YOUR ASSIGNMENT:
Check each line of the entries below for the string "agent"; copy every line where it appears.

══ THE INPUT

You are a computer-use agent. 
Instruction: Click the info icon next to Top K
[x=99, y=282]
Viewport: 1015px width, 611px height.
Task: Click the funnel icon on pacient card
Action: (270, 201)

════
══ THE INPUT

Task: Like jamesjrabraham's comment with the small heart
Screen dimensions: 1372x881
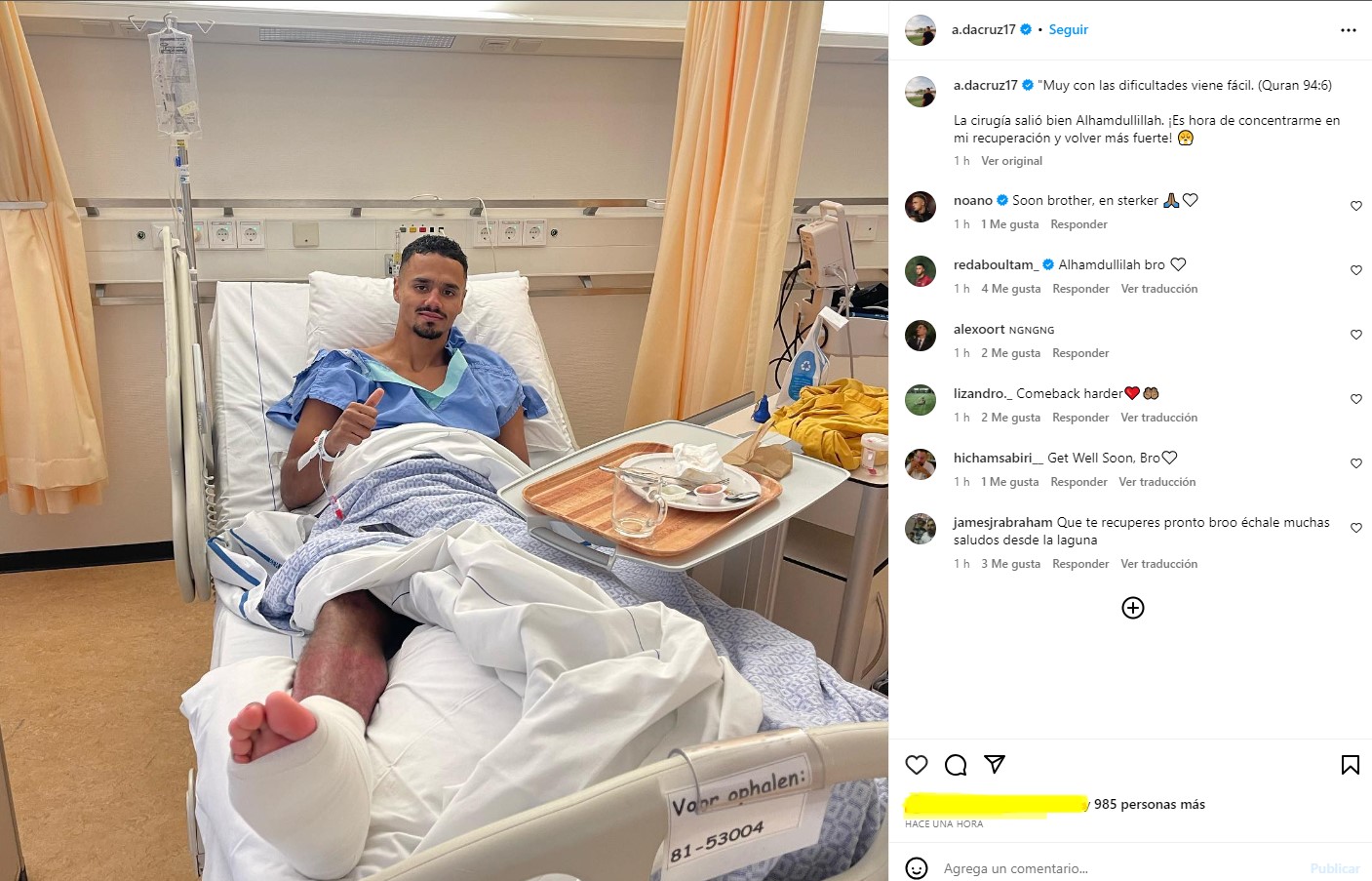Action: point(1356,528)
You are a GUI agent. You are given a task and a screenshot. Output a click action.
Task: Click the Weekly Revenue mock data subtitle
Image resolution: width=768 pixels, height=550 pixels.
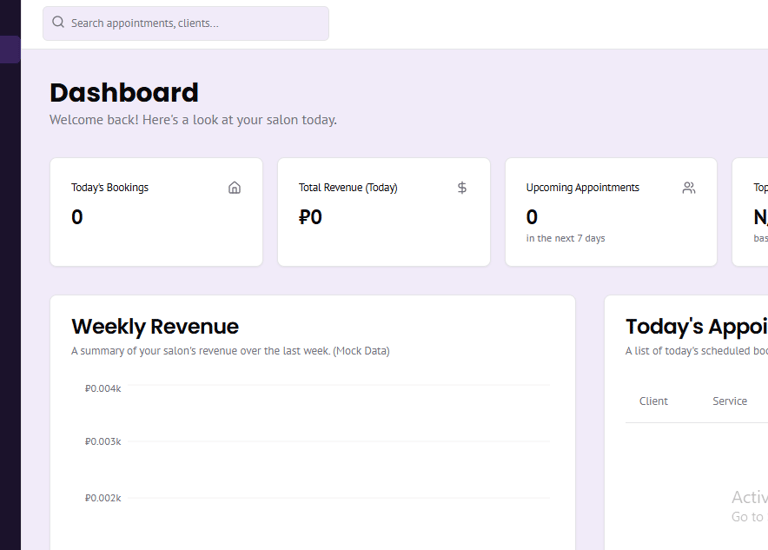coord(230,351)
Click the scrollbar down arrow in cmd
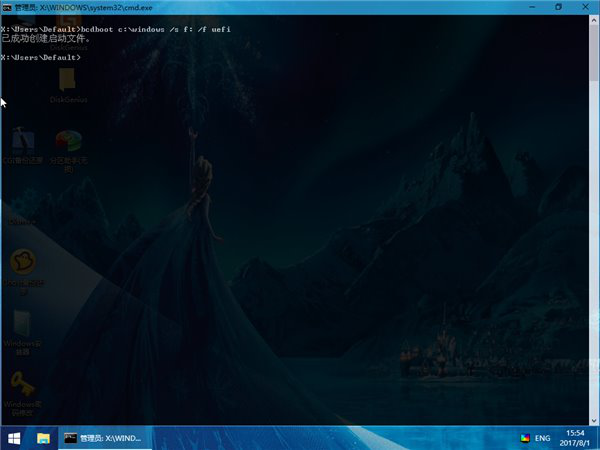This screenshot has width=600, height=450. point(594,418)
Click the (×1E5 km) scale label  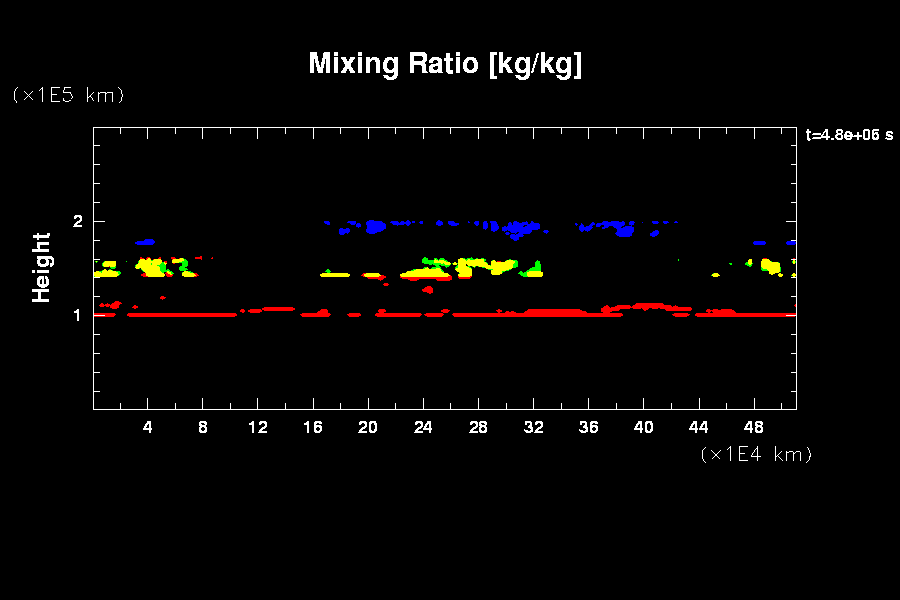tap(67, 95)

════

EXPECTED OUTPUT:
You are a computer-use agent. 
You are a GUI agent. You are given a task and a screenshot. Output a click action.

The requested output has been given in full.